Il Natale 2010 sarà un po’ magro per i lavoratori dipendenti. Secondo uno studio effettuato dalla Cgia di Mestre, l’importo della tredicesima sarà praticamente identico a quello percepito lo scorso anno, vale a dire solo 8 euro in più per gli operai e 10 euro in più per gli impiegati. Ipotizzando che un operaio specializzato percepisca una retribuzione lorda annua pari a 19600 euro, si troverà con una tredicesima pari a 1176 euro netti, cioè circa 25 euro nominali in più rispetto alla tredicesima dello scorso anno. Di questa cifra, tenendo in considerazione l’andamento dell’inflazione e degli aumenti contrattuali, l’aumento reale rimane di soli 8 euro (il 68% in meno della somma nominale). Per gli impiegati, invece, ipotizzando una retribuzione lorda annua pari a 23900 euro, la tredicesima corrispondente sarà quest’anno di 1325 euro netti, ovvero 29 euro nominali in più rispetto al 2009.

Anche in questo caso, però, inflazione ed aumenti contrattuali avvenuti nel 2010, porteranno ad un aumento reale della tredicesima di circa 10 euro (il 66% in meno della somma nominale). Conoscendo bene la crisi economica in cui versano moltissime famiglie italiane, è stato sostenuto dalla CGIA quanto potrebbe risultare importante la detassazione delle tredicesime dei lavoratori, in modo da avere una maggiore liquidità. Un notevole risparmio, per i consumatori italiani, potrebbe derivare dal connubio detassazione-anticipo saldi invernali, perchè questi ultimi consentirebbero di far girare l’economia e far respirare le famiglie che durante il periodo festivo spendono cifre ingenti a causa dei costi elevati che sono costrette a sostenere.

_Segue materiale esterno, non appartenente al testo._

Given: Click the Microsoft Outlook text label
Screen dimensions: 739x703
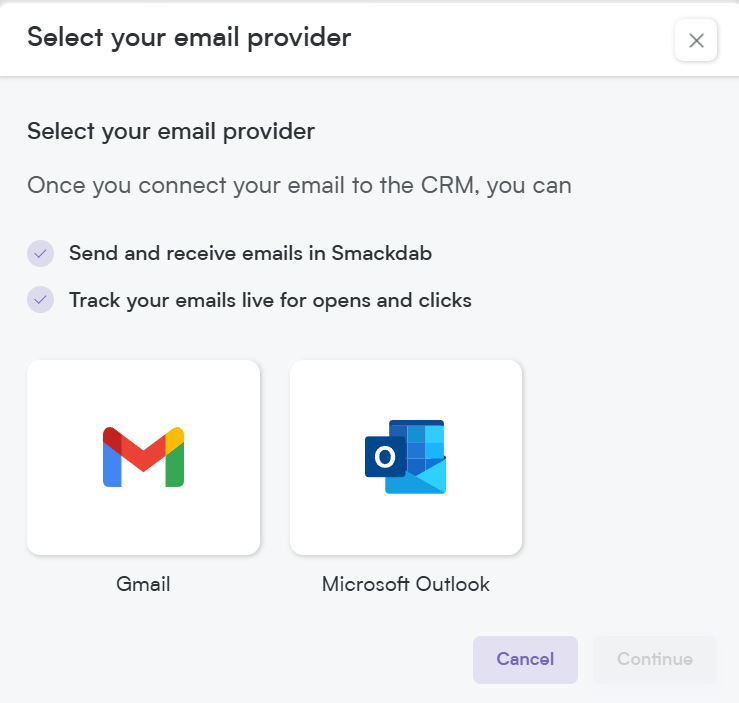Looking at the screenshot, I should (x=406, y=584).
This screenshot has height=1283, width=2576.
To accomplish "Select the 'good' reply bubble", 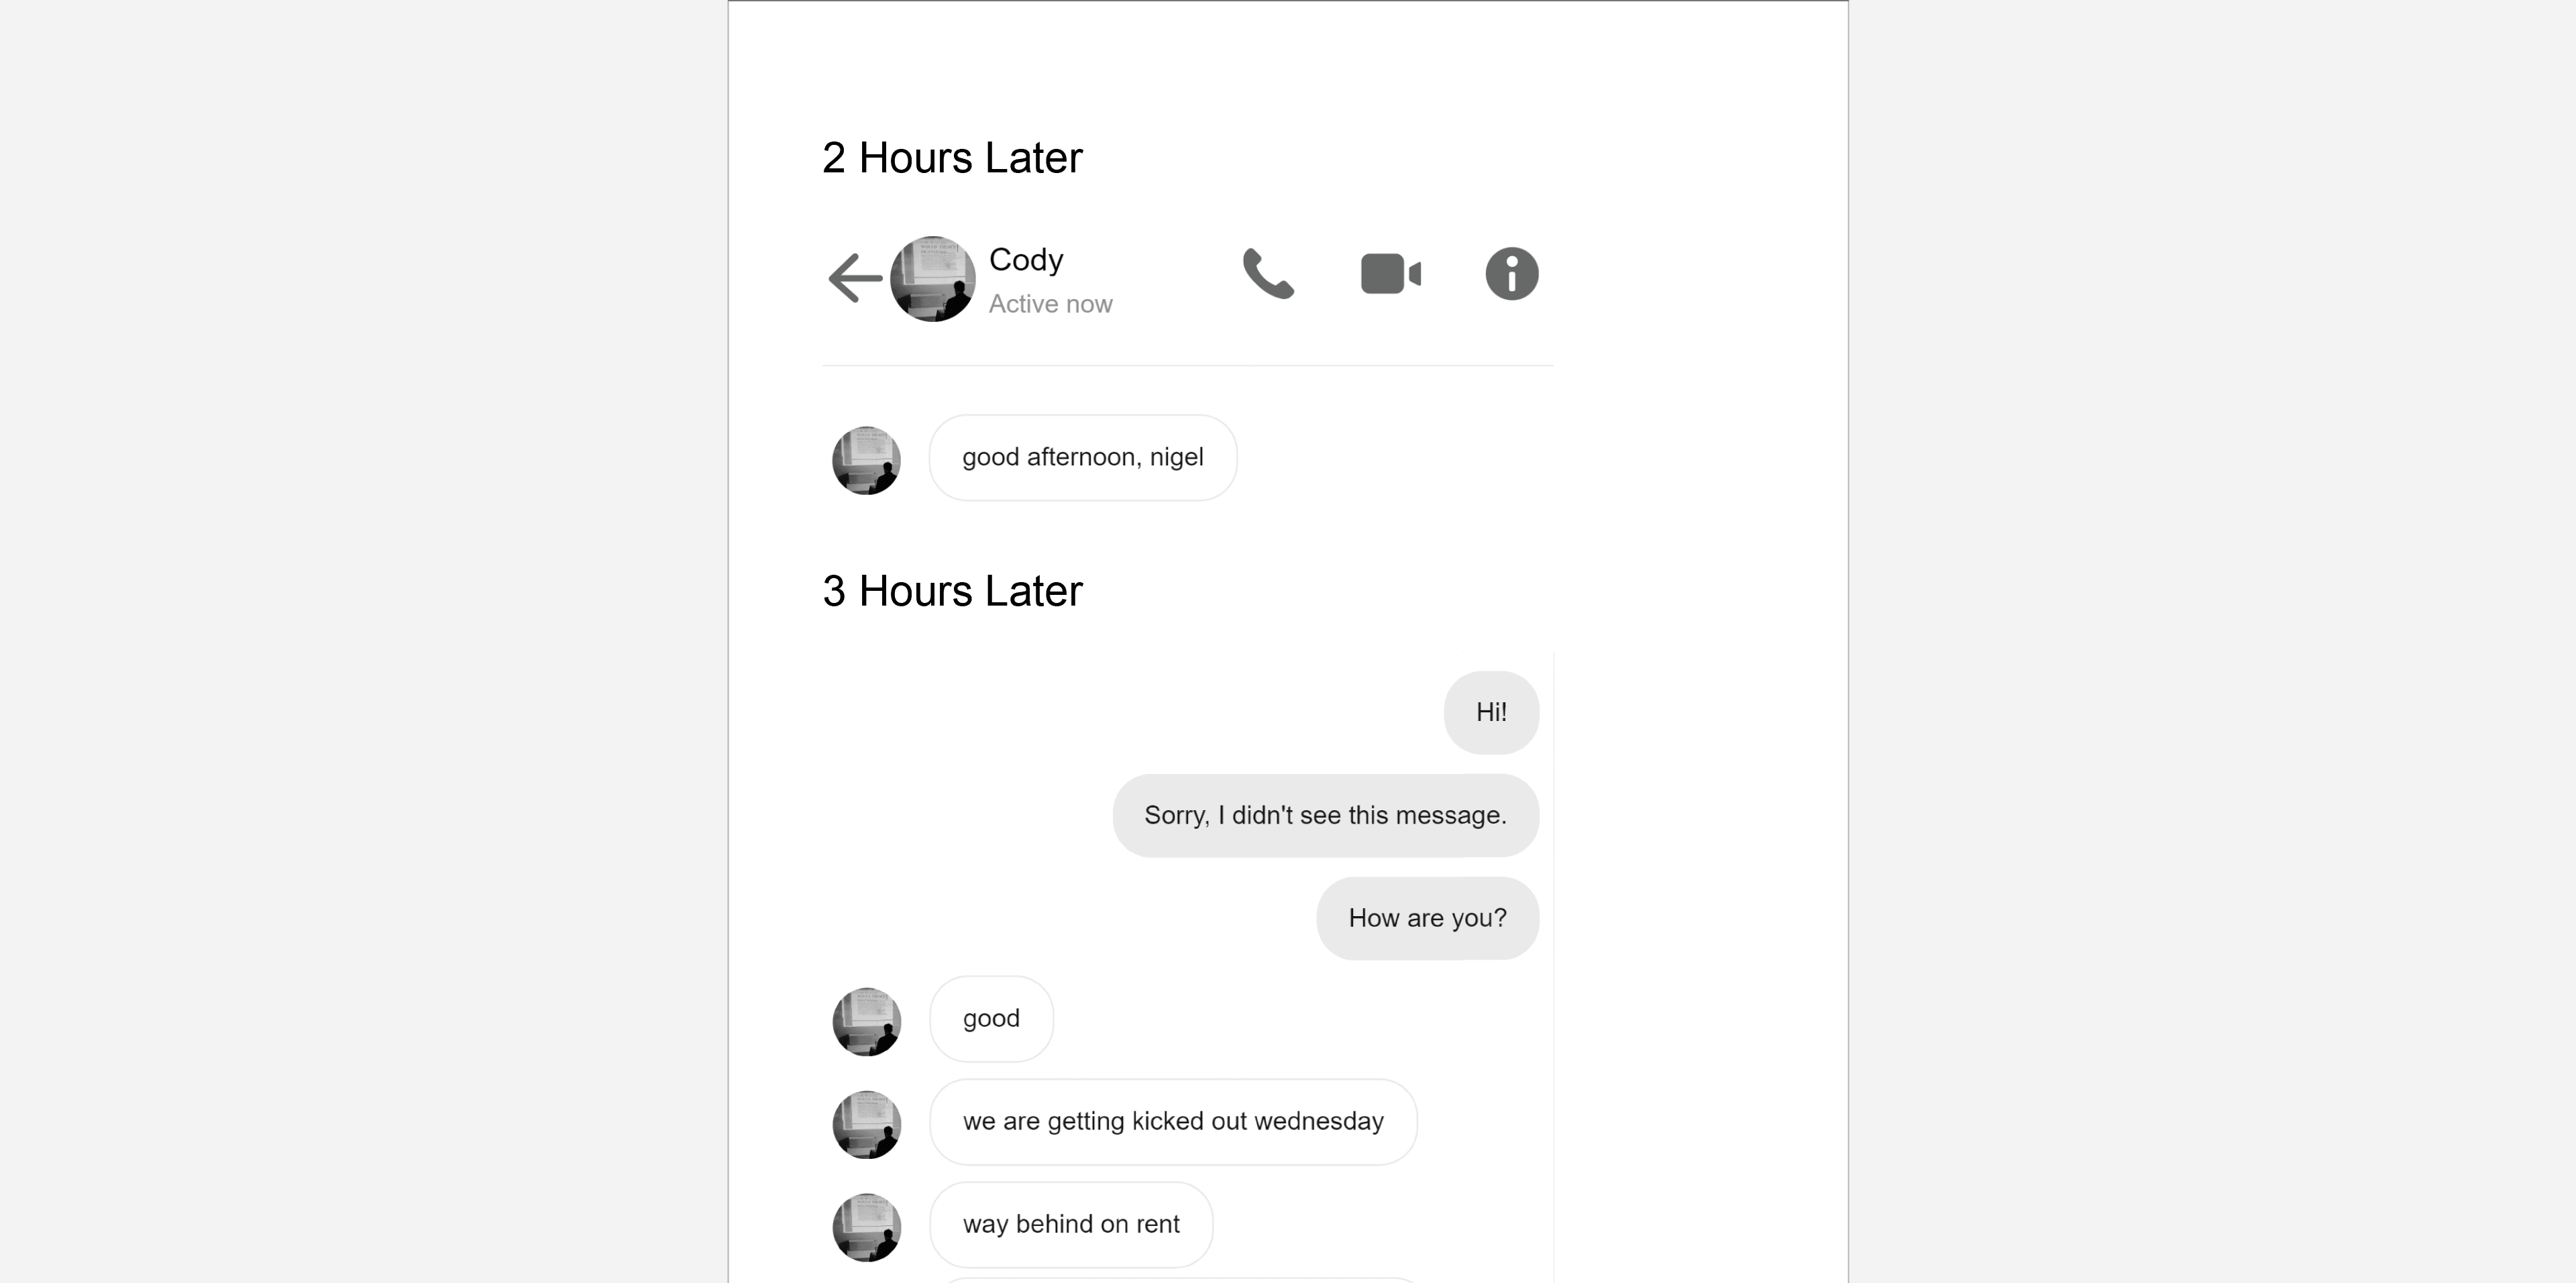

Sarebbe giusto anche che venissero bloccati gli aumenti delle tariffe, in particolare quelle del trasporto pubblico locale, che potrebbe arrivare a gravare fino a 300 euro sulle tasche di noi poveri consumatori. La crisi c’è ed è evidente, dal momento che molti sono stati i crolli dei consumi di ogni genere, anche quelli alimentari. Si spera davvero che, come chiesto dalla Federconsumatori, venga detassata la tredicesima, che purtroppo, rispetto al passato, viene più che altro usata per coprire debiti, affitti, bollette, e non per acquistare beni e servizi e godersela un po’ dopo un anno di sacrifici. Con la detassazione, le famiglie avrebbero più soldi in tasca ed un maggiore potere d’acquisto, e potrebbero trascorrere un Natale più sereno. Noi ce lo auguriamo.